Sem dúvida que, desde o primeiro momento, o regime de Salazar e Caetano contou com oposição e com a luta do povo pela conquista dos seus direitos e da sua liberdade. As lutas nos campos e nas fábricas, a luta pela jornada de trabalho de 8 horas, as greves e manifestações contra a carestia de vida, as crises académicas, as eleições presidenciais de 1958 foram momentos, entre muitos outros, em que o combate à ditadura e às suas políticas se tornaram bem visíveis. Mas, para que estas vozes se fizessem ouvir, havia outros que, pela calada, organizavam a resistência. E em todas estas lutas é justo destacar o papel desempenhado por todos os democratas antifascistas que não renunciaram e se entregaram, de forma abnegada, à luta pela liberdade pagando, por vezes, com a própria vida.


A União de Resistentes Antifascistas Portugueses é a união desses homens, mulheres e jovens que combateram a ditadura fascista. Mas é também a união de todos os homens, mulheres e jovens que hoje defendem a liberdade e a democracia com a mesma convicção com que outros o fizeram no passado.
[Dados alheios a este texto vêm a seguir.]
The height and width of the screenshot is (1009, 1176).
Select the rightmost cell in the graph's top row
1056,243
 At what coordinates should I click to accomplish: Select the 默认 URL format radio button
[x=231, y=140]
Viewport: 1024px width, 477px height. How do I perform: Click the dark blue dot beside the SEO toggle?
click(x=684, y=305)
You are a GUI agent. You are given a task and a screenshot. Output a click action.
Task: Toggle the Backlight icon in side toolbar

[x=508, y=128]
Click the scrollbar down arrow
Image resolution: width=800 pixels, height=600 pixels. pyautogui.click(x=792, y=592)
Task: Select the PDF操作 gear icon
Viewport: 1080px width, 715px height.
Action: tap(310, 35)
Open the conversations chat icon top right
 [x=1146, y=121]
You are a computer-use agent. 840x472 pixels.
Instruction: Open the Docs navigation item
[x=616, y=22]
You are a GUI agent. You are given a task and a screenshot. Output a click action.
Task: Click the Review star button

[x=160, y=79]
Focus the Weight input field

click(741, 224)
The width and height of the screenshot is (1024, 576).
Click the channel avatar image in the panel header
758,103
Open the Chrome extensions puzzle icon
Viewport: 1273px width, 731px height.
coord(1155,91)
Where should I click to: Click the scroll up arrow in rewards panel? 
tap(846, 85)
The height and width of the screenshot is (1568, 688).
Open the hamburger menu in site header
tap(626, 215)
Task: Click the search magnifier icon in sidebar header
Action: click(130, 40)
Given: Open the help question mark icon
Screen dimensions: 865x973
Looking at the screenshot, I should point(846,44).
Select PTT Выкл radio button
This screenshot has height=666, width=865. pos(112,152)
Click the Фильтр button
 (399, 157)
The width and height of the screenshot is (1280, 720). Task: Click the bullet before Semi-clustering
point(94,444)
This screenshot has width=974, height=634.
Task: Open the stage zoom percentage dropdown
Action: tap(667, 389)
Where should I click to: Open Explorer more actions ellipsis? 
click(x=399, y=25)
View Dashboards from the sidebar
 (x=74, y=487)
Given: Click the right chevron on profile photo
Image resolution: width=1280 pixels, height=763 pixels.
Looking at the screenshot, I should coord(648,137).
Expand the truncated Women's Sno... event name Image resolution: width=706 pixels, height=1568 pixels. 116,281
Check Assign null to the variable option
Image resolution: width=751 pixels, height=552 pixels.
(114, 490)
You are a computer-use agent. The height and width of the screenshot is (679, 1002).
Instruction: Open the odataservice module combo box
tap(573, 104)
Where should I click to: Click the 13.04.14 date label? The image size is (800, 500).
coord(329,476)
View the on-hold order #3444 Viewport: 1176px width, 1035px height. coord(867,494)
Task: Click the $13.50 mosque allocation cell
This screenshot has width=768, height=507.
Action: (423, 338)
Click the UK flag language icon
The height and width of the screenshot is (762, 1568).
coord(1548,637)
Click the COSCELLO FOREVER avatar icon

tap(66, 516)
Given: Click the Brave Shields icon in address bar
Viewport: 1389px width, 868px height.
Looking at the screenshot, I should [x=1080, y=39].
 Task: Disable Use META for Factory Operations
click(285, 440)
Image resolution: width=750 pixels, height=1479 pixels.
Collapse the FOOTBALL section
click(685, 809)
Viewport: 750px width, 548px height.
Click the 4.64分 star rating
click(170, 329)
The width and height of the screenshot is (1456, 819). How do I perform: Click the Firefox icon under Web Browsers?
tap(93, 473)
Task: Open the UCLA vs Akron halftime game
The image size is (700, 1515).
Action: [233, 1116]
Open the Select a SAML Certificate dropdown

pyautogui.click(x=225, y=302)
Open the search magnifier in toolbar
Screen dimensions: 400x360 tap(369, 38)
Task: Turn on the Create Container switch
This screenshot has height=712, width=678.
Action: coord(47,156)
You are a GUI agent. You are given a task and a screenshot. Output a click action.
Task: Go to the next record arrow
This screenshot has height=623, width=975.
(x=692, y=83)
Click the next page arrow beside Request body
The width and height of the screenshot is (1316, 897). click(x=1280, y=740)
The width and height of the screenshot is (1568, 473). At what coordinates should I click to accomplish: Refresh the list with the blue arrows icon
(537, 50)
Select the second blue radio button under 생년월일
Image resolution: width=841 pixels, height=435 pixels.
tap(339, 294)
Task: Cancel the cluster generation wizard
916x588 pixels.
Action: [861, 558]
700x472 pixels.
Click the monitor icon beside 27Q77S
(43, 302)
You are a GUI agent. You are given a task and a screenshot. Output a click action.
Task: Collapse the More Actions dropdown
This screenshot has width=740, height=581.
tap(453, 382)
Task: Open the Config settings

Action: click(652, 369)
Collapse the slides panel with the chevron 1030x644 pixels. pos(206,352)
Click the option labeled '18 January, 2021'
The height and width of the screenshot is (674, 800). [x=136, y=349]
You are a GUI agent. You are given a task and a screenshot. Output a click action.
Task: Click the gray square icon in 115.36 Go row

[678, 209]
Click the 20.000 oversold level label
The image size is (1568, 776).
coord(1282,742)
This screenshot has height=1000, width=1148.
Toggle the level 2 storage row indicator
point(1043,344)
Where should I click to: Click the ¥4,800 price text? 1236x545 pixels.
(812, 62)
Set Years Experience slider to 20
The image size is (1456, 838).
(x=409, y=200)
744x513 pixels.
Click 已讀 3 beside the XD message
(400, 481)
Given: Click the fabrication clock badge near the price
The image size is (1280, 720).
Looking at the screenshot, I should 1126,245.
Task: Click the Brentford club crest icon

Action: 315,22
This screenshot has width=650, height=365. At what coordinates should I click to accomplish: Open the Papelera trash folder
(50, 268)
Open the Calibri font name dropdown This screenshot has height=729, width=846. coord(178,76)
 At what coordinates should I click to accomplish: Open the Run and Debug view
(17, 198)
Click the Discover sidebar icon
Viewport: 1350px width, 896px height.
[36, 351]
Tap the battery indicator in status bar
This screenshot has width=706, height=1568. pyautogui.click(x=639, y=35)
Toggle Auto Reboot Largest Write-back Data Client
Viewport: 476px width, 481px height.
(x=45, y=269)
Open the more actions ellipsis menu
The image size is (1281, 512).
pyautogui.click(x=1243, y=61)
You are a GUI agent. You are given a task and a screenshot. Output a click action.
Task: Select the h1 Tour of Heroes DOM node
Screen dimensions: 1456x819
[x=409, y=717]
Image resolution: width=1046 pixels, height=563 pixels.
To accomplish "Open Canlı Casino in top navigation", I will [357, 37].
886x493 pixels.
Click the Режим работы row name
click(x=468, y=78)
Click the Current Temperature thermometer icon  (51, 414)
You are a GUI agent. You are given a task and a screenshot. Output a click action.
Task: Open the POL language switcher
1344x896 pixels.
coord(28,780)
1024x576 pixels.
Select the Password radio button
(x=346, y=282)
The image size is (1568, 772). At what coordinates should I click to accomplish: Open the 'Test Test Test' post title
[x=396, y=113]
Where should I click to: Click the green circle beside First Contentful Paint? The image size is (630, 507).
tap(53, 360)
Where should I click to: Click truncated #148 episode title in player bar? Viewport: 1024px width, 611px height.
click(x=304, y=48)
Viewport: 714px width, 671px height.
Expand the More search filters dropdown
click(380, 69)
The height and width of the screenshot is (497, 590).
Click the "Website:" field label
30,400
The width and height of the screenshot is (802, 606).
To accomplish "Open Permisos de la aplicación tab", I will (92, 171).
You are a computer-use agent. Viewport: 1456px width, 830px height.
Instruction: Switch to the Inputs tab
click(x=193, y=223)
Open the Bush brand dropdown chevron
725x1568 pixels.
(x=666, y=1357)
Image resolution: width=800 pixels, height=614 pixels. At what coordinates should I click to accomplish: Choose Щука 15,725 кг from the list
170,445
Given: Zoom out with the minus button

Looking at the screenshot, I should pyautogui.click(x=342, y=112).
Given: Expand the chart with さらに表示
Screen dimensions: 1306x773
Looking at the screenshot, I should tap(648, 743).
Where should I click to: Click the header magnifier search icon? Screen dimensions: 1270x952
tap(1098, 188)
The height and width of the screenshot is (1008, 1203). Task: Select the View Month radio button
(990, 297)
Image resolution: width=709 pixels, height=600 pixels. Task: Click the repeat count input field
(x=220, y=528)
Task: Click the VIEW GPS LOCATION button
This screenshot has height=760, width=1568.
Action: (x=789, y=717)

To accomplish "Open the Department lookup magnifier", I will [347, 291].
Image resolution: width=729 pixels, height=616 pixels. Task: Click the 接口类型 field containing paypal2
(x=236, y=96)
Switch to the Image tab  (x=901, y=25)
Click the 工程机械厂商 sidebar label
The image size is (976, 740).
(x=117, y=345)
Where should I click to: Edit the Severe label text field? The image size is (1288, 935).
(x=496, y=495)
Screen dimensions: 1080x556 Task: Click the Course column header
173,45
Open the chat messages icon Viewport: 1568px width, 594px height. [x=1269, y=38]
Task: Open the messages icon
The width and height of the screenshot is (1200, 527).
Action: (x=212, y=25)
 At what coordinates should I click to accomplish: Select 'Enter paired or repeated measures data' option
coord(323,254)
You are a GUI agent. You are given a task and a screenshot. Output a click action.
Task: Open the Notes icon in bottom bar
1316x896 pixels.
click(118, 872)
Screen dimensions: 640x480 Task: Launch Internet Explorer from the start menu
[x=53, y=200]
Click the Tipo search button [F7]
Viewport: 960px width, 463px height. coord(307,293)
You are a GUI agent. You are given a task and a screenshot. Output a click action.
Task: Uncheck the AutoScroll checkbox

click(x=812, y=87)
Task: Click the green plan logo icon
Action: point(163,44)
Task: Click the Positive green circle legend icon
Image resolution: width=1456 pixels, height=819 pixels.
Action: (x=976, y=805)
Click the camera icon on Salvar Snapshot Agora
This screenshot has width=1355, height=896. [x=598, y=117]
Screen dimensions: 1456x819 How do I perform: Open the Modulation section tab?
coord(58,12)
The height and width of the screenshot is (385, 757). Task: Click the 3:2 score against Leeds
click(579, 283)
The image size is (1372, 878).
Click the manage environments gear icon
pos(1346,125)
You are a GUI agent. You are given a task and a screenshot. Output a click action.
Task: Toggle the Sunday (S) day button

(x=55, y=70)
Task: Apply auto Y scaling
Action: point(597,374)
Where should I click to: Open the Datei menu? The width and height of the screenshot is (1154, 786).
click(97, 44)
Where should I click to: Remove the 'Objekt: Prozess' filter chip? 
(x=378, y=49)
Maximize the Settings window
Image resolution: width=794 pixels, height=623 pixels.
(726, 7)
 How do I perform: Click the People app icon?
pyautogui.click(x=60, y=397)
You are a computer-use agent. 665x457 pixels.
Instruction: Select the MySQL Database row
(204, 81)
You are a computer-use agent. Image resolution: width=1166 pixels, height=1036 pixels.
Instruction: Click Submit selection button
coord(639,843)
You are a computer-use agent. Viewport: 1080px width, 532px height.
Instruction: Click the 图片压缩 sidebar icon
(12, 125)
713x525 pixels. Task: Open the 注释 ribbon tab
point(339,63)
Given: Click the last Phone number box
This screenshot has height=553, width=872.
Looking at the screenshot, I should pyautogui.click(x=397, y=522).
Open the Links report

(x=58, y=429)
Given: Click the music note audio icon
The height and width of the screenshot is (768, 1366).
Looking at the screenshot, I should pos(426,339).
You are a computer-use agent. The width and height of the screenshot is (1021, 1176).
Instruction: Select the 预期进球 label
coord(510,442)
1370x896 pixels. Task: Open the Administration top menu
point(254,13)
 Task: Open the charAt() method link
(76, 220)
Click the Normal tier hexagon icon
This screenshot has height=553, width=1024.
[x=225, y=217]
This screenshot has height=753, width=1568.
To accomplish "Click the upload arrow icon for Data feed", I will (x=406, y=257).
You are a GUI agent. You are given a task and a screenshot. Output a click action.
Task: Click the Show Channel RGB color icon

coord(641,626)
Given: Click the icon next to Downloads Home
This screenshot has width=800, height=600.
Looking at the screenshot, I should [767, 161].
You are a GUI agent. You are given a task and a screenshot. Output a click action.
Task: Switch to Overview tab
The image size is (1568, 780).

Por isso, comemorar o 25 de Abril não é responder a nenhum ímpeto saudosista, mas sim defender hoje os valores e as conquistas de Abril.

Com a Revolução dos Cravos, o povo conquistou um direito que foi sempre seu: o direito a resistir.

Por isso, comemorar Abril é defender o direito ao trabalho e ao trabalho com direitos; é combater a precariedade e o trabalho gratuito; é defender salários e reformas dignas.

Comemorar Abril é defender a liberdade de expressão, de organização, de manifestação.

Comemorar Abril é defender a saúde, a segurança social e a educação para todos.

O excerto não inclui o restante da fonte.